Heritage/History Lifestyle

History Feature: Dignity of Work

Photo courtesy of Jim Warlick

Monument Recognizes Contributions of Burke County Millworkers

By Lauren Stepp

Most 16-year-olds these days spend their time fretting over prom dates, SAT scores and TikTok views. Mary Harrison Warlick (1930-2013) didn’t have that luxury.

Raised in Burke County during the thick of the Great Depression, Mary had no choice but to quit school in the 10th grade and take a job as a hosiery repairer at the dusty, dimly lit Garrou-Morganton Full-Fashioned Hosiery Mills. According to Mary’s son, Jim Warlick, she labored at the very same workstation for 33 years, earning a meager $88 per week. “She rarely missed a day’s work, even when ill,” says Warlick, noting that his mother raised three children on her paltry wages.

Mary wasn’t alone in her struggles. Throughout the 19th and 20th centuries, thousands of men, women and, sadly, children labored in Morganton textile mills and furniture factories. Arguably, these workers built Burke County. And yet, their efforts are seldom recognized, says Warlick.

“From watching my mother catch a ride to the mill each morning before the sun rose, I had a deep sensitivity for her plight and the honorable dignity of working hard to provide for her children,” he notes. “I thought, ‘Why is there not a greater story being told about millworkers in Burke County?’”

Hoping to honor his mother and all others who dedicated their lives to industry, Warlick founded the Workers’ Legacy Foundation in 2017.

In the six years since, the foundation has recorded the oral histories of several former millworkers and established the Mary Warlick Scholarship Fund for first-generation students at Western Piedmont Community College. But earlier this spring, the foundation unveiled its most eye-catching initiative yet: the “Dignity of Work” monument.

Installed on the front lawn of the History Museum of Burke County, the larger-than-life edifice features vignettes of three Burke County millworkers: the late Claude Moore of Drexel Furniture Company, Anne Ramseur of Burke Mills and, in the middle, Warlick’s mother. In the front, backlit lettering reads “Dignity of Work.”

* Given records
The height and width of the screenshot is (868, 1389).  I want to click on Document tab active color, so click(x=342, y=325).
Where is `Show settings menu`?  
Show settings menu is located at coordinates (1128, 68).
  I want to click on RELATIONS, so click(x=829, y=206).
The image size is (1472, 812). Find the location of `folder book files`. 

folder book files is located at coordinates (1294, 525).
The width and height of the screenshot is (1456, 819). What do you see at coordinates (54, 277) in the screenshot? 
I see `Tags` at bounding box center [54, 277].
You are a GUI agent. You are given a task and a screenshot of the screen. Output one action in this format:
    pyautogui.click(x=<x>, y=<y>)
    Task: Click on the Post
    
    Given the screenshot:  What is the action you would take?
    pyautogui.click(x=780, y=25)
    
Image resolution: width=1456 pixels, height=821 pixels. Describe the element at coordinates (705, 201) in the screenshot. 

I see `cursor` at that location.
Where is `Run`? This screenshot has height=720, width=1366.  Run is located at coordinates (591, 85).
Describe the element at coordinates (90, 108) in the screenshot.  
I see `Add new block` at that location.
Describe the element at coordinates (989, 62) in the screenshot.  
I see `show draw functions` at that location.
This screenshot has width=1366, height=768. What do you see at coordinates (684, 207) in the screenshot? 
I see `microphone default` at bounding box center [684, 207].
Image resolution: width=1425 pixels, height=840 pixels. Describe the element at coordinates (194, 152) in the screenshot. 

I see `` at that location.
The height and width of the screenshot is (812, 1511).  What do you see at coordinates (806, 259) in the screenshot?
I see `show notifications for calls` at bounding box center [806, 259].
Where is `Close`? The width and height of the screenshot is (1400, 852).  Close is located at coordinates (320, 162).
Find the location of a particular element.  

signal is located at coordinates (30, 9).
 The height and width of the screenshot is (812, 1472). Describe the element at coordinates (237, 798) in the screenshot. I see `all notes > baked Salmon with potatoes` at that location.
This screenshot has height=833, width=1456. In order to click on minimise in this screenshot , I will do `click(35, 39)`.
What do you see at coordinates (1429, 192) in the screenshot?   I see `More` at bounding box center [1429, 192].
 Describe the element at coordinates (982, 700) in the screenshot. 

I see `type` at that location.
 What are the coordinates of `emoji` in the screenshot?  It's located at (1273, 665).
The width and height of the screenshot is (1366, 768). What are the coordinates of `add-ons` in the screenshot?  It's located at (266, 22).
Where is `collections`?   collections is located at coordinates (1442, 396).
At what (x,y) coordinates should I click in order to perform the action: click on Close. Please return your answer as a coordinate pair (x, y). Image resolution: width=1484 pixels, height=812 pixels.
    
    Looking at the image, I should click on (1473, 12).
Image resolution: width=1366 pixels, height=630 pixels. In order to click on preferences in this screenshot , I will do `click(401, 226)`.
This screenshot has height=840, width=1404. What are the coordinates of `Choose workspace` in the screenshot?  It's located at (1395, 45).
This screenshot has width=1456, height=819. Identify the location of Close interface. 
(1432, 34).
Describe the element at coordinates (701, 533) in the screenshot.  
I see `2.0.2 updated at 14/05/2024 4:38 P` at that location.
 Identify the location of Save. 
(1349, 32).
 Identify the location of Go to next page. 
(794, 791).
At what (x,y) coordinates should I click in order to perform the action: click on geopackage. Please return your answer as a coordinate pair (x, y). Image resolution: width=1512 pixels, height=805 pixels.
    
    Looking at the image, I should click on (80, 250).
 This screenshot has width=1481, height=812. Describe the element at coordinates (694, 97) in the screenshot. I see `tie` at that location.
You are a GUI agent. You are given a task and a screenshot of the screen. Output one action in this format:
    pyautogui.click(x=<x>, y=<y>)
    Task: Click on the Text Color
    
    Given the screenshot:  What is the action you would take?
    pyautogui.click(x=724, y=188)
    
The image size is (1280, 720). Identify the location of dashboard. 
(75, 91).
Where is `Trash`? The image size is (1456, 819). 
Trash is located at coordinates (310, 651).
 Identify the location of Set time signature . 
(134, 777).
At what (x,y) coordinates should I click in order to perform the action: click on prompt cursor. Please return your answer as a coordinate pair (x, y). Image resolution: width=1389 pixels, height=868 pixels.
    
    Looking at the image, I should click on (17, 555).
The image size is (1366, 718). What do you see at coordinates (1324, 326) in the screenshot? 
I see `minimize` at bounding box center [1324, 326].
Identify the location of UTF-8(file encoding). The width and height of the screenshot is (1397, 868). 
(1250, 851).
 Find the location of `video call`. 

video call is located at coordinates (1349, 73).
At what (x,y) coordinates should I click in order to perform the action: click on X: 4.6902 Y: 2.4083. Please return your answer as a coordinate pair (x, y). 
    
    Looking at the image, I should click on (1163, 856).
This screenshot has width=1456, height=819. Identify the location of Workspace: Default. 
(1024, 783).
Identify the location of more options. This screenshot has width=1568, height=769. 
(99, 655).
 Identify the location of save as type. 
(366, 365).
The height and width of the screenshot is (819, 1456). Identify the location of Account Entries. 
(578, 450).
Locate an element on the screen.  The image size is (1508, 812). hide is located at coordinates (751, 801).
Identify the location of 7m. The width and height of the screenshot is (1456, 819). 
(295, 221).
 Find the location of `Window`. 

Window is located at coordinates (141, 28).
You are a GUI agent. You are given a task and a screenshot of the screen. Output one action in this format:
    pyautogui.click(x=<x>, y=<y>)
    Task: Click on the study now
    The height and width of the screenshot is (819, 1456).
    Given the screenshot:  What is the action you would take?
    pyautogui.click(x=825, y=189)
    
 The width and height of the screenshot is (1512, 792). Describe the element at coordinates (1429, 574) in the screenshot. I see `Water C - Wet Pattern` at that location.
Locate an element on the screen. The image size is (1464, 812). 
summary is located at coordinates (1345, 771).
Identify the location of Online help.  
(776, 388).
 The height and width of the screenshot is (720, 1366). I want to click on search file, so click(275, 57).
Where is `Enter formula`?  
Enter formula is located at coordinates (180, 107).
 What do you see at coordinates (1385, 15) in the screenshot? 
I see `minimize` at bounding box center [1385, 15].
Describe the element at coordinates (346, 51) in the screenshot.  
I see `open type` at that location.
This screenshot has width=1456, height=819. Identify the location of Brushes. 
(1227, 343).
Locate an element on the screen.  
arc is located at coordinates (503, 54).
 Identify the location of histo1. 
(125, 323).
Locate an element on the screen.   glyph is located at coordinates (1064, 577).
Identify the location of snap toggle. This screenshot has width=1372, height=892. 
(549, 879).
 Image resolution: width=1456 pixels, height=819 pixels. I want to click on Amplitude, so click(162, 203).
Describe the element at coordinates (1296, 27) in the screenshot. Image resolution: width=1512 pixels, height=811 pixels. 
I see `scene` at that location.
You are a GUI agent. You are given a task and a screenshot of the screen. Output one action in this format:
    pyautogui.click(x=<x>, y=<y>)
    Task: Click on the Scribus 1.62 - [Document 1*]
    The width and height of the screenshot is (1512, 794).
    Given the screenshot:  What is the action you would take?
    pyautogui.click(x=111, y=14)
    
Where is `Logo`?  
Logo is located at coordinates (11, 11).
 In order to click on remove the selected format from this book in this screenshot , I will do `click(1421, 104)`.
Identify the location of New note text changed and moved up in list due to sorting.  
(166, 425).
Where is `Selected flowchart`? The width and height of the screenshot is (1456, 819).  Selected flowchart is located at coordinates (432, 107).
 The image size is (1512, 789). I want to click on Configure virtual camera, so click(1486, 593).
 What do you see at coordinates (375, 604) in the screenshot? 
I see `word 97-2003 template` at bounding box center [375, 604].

* Tasks and exercises
1 > Reproduce the part of the monument article that starts at the words "History Feature: Dignity" and ends after the words "have that luxury.".
2 > Summarize the monument article in two sentences.

* Task results
1 >
History Feature: Dignity of Work

Photo courtesy of Jim Warlick

Monument Recognizes Contributions of Burke County Millworkers

By Lauren Stepp

Most 16-year-olds these days spend their time fretting over prom dates, SAT scores and TikTok views. Mary Harrison Warlick (1930-2013) didn’t have that luxury.

2 > Mary Harrison Warlick left school in the 10th grade during the Great Depression and worked 33 years as a hosiery repairer at a Morganton mill, raising three children on her low wages. To honor her and other Burke County millworkers, her son Jim Warlick founded the Workers' Legacy Foundation in 2017, and this spring it unveiled the "Dignity of Work" monument on the front lawn of the History Museum of Burke County.